### Task details:
Convert the listing below into a JSON list of strings, one string per line, skipping blank lines. Leave the pictures out of your answer.

### Source material:
___
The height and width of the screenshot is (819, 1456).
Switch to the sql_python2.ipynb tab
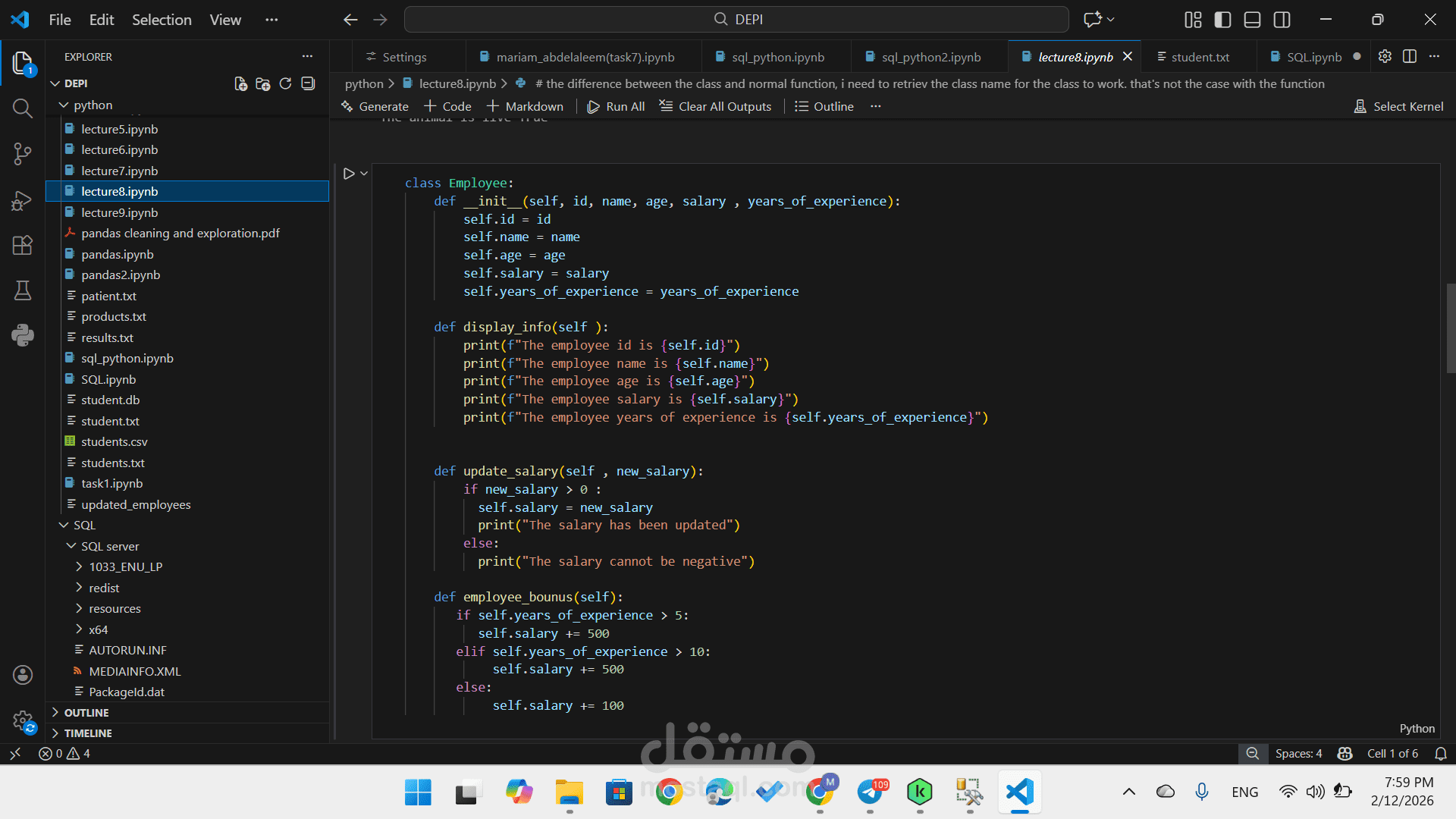(x=930, y=57)
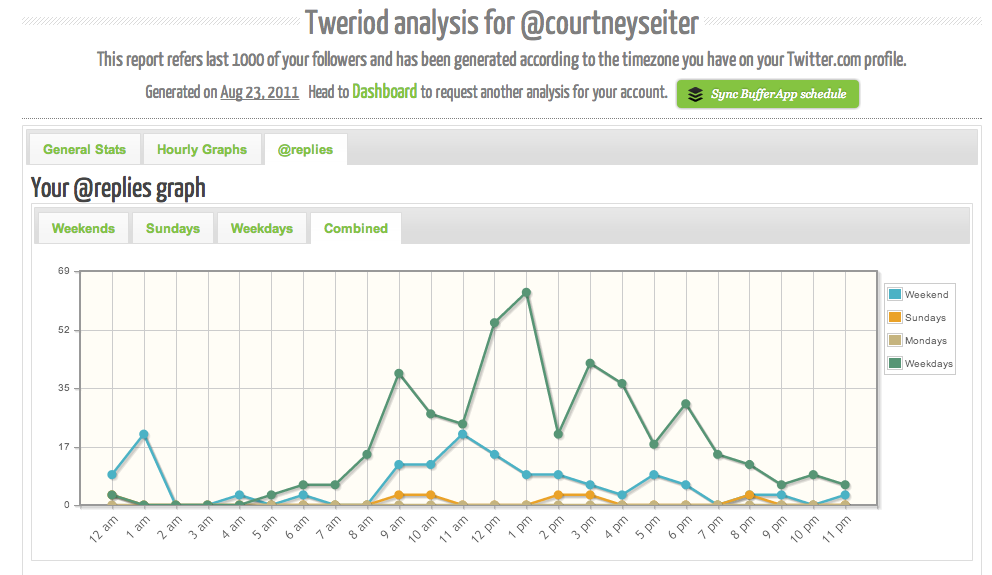
Task: Click the tan Mondays legend swatch
Action: point(895,341)
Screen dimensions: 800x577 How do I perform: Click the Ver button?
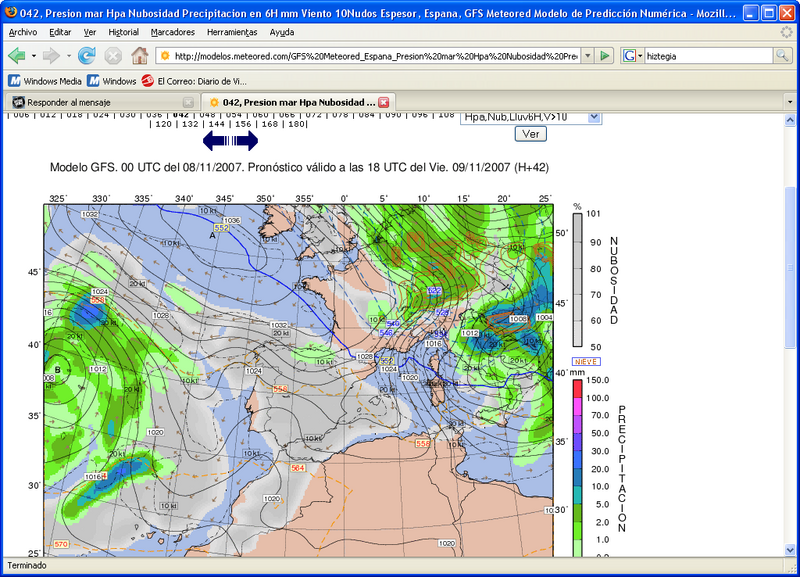530,134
___
### Result for this task:
[
  "The height and width of the screenshot is (819, 1456).",
  "Switch to the sql_python2.ipynb tab",
  "(x=930, y=57)",
  "Task: Click the tan Mondays legend swatch",
  "Action: point(895,341)",
  "Screen dimensions: 800x577 How do I perform: Click the Ver button?",
  "530,134"
]